What is expected ::
The line containing "Task: Click the Share button" and every line after it to the end of the records: set those down exactly, without any pictures.

Screenshot grounding data

################

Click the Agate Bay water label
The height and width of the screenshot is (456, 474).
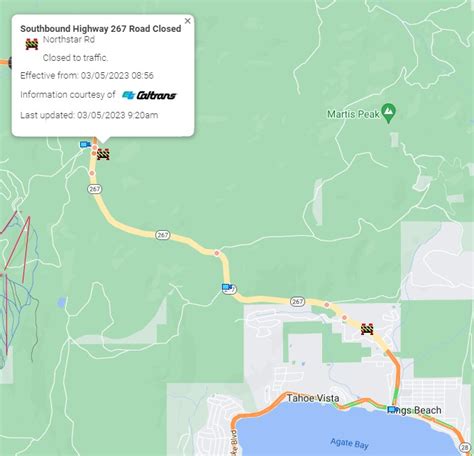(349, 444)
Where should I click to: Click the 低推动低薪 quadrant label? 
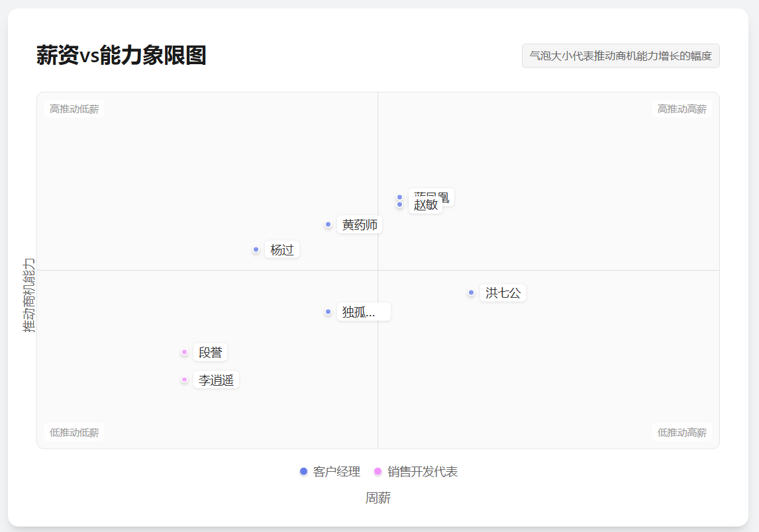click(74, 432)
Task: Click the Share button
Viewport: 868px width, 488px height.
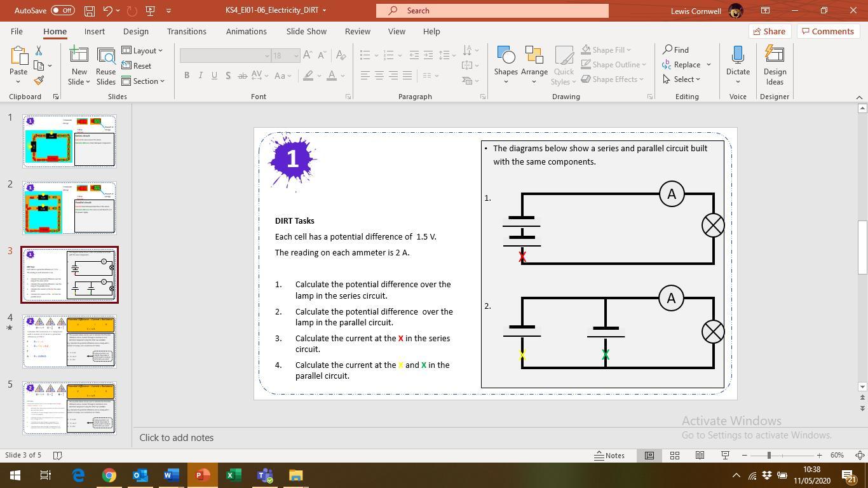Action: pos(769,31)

################

Response to this exercise ::
Task: Click the Share button
Viewport: 868px width, 488px height.
Action: pos(769,31)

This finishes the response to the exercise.